• **PROBLEM REQUIREMENTS**:
Leave the pictures out. Return the rest of the listing below exactly.

• **SUPPLIED INFORMATION**:
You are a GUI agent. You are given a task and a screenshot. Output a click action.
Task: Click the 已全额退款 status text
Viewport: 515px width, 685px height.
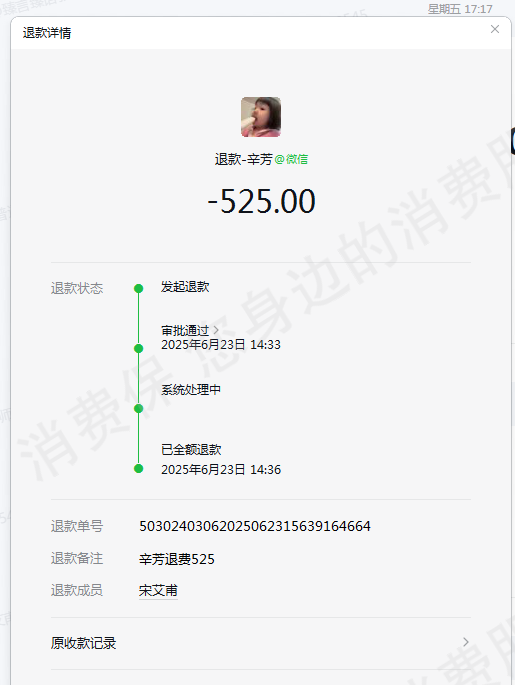(x=191, y=450)
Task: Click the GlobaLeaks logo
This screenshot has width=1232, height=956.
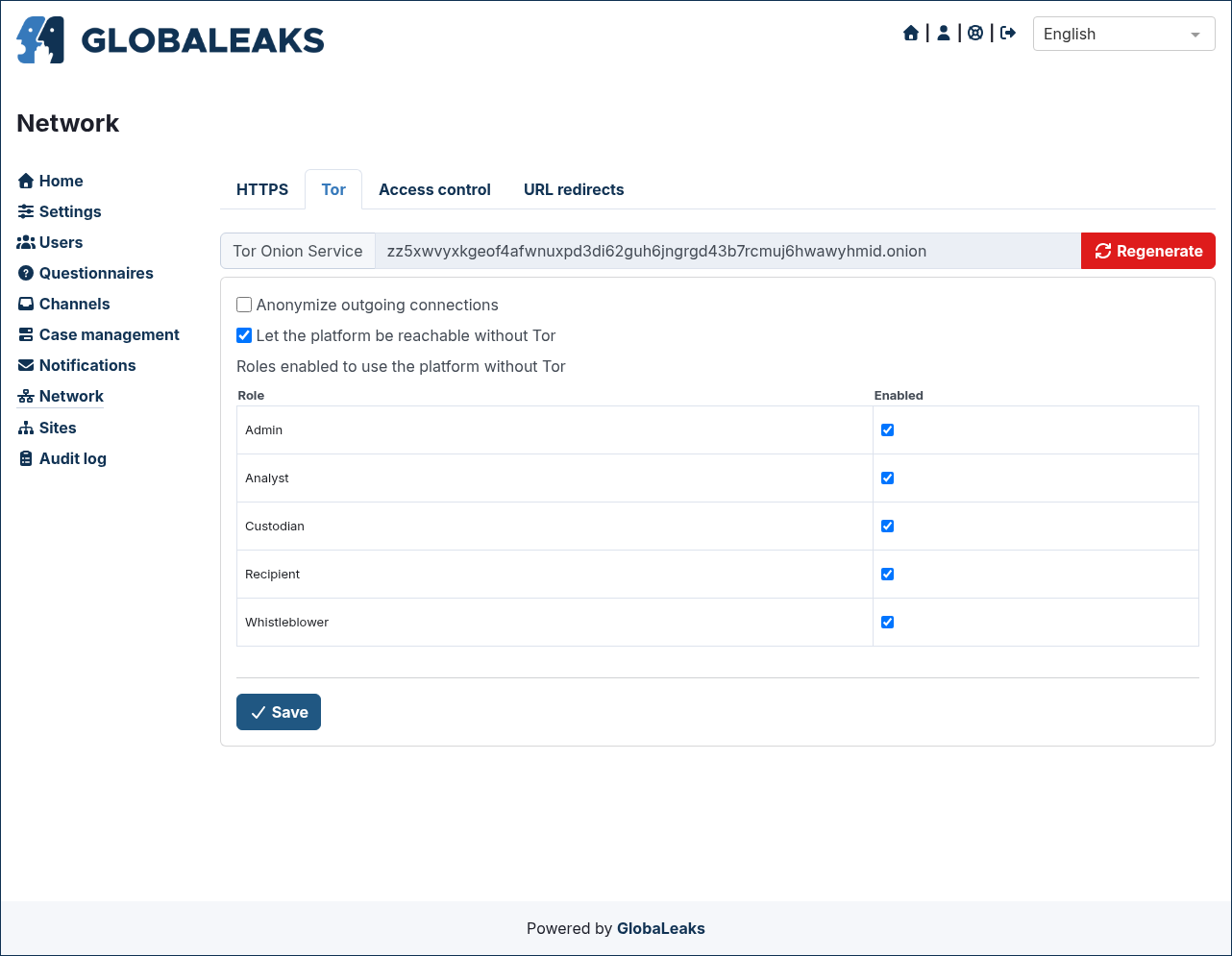Action: click(170, 39)
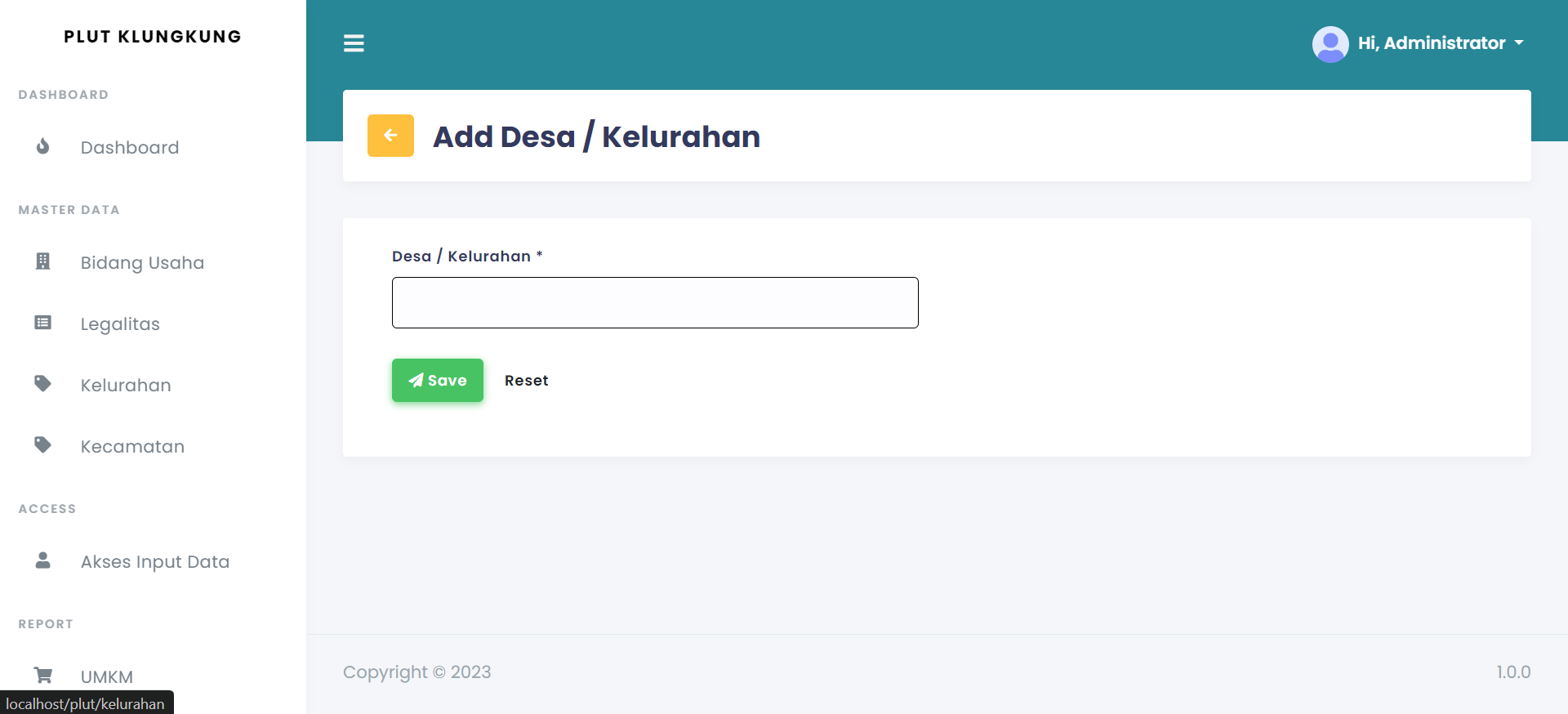This screenshot has height=714, width=1568.
Task: Click the user icon for Akses Input Data
Action: 43,560
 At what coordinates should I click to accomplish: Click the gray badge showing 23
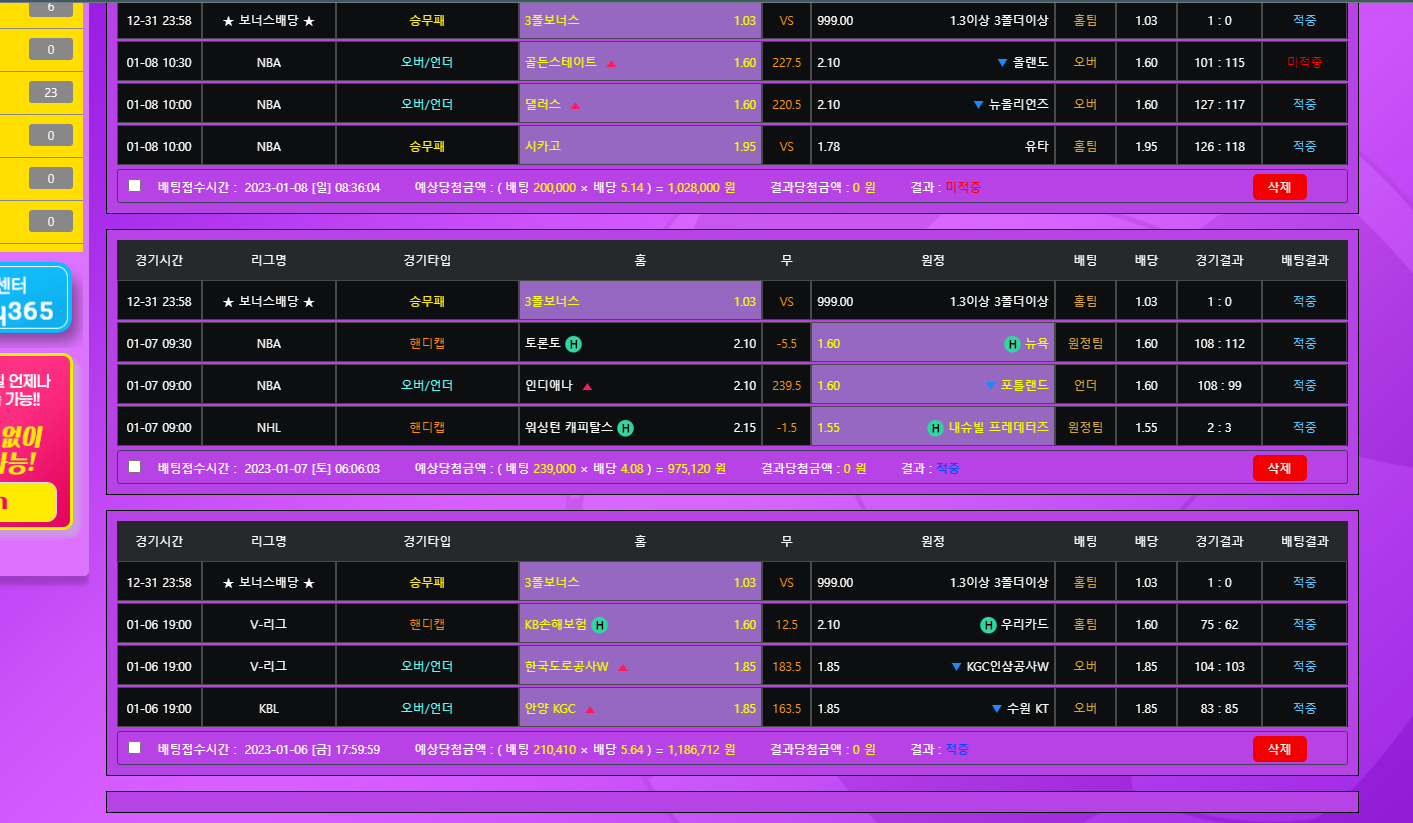pos(51,92)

• **RESPONSE**:
You are a GUI agent. You are given a task and a screenshot. Output a click action.
Task: Click the 已全额退款 status text
Viewport: 515px width, 685px height.
(x=191, y=450)
Task: Click the GlobaLeaks logo
This screenshot has width=1232, height=956.
Action: click(170, 39)
This screenshot has height=714, width=1568.
Task: Click the user icon for Akses Input Data
Action: 43,560
 At what coordinates should I click to accomplish: Click the gray badge showing 23
pos(51,92)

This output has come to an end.